▶ WHAT THE TASK REQUIRES
The entries below are to be written out exactly, with no images included.

Stored records
---------------

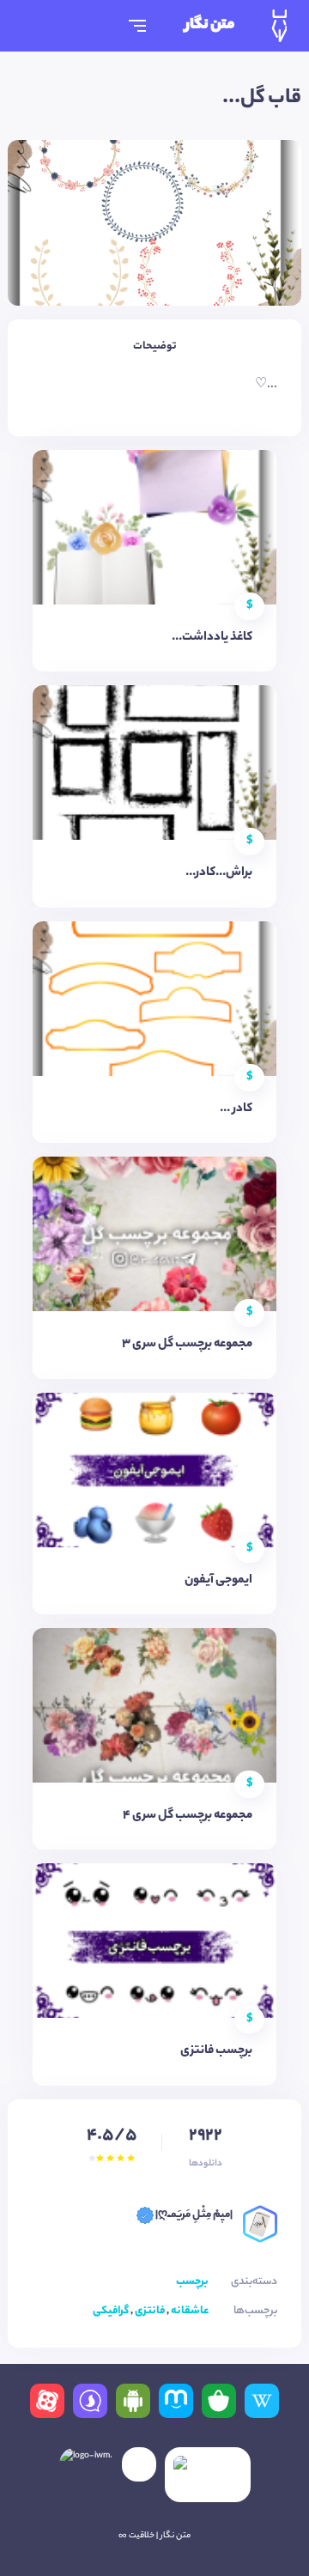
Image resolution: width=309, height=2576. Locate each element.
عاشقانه (190, 2311)
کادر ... (236, 1109)
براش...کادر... (218, 873)
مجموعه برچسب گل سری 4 (187, 1816)
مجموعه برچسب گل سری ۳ (187, 1344)
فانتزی (150, 2311)
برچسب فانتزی (216, 2051)
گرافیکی (111, 2311)
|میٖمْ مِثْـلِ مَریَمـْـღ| (193, 2215)
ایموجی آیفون (218, 1581)
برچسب (192, 2282)
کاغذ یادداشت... (212, 638)
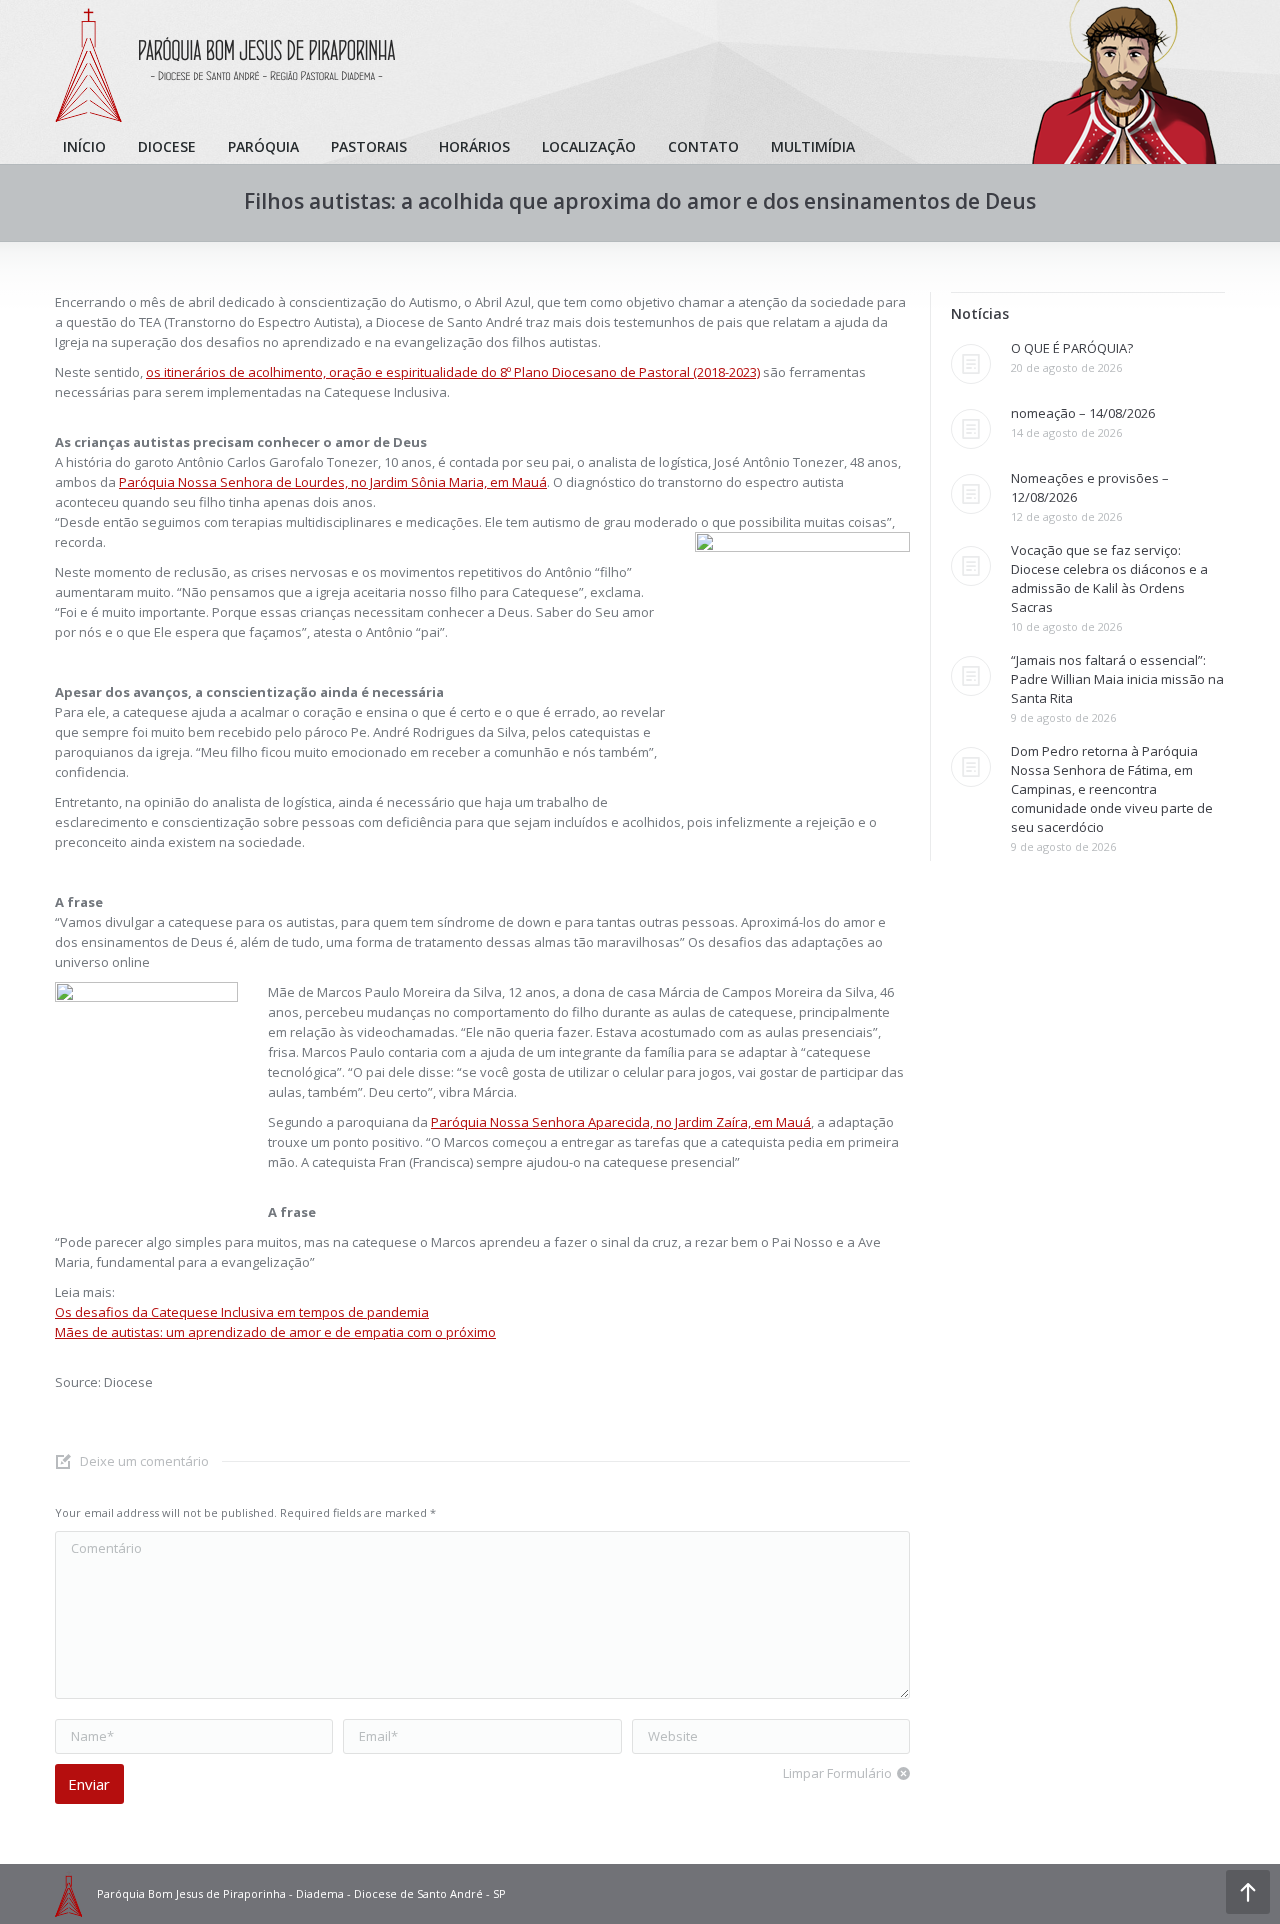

---------------

▶ FINAL ANSWER
Image resolution: width=309, height=2576. Locate each element.
عاشقانه (190, 2311)
کادر ... (236, 1109)
براش...کادر... (218, 873)
مجموعه برچسب گل سری 4 (187, 1816)
مجموعه برچسب گل سری ۳ (187, 1344)
فانتزی (150, 2311)
برچسب فانتزی (216, 2051)
گرافیکی (111, 2311)
|میٖمْ مِثْـلِ مَریَمـْـღ| (193, 2215)
ایموجی آیفون (218, 1581)
برچسب (192, 2282)
کاغذ یادداشت... (212, 638)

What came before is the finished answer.